Berlinale Blog #5
How settling for second best led to the very best: I got to meet a Coen brother.
Oh no! It’s a full house. I was so looking forward to the high point of the day, Terence Davies’ A Quiet Passion. But getting here 15 minutes before the film starts was too late, not a single seat left. What now? Have to play it by ear. Over a cup of coffee from the vending machine in the press room I forge a new plan. What else is playing? Lo and behold, Steve Coogan’s in a new picture called Shepherds and Butchers. He was funny in The Trip 1 & 2, but this here is dead serious. Capital punishment, death by hanging in South Africa. Will that work? Is he up to it? The film starts in 15 minutes, I’ll chance it!
I manage to get hold of one of the last seats for Shepherds and Butchers. And, if it can’t be the very best, it turns out to be a grandiose second-best experience. Can the hanged man really to blame for his murders – or should we put the blame on the system? I mull these thoughts whilst exiting Cinema 7 of the Cinemaxx via the concrete back staircase. Descending right in front of me is a laid-back-looking curly-haired gentleman with grey beard stubble. Isn’t that …?!
It is! None other than half my biggest idol of the cinema: it’s Joel Coen, who opened this year’s Berlinale with his brother and their film Hail, Caesar!
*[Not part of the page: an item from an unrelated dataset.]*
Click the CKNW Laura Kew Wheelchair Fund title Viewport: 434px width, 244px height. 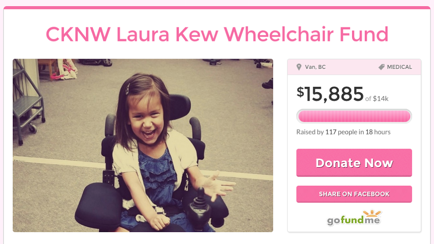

Joel has just been to a movie himself. Just like that, like the rest of us mere mortals. No bodyguards, no Hollywood. I simply must talk to him. For a moment there I completely forget that I’m a critical journalist. I’m his biggest fan! “Can I take your picture?” “No pictures, but I’d be glad to shake hands and have a chat,” he says. And that’s what we do. That’s how my second-best day became the very best of all.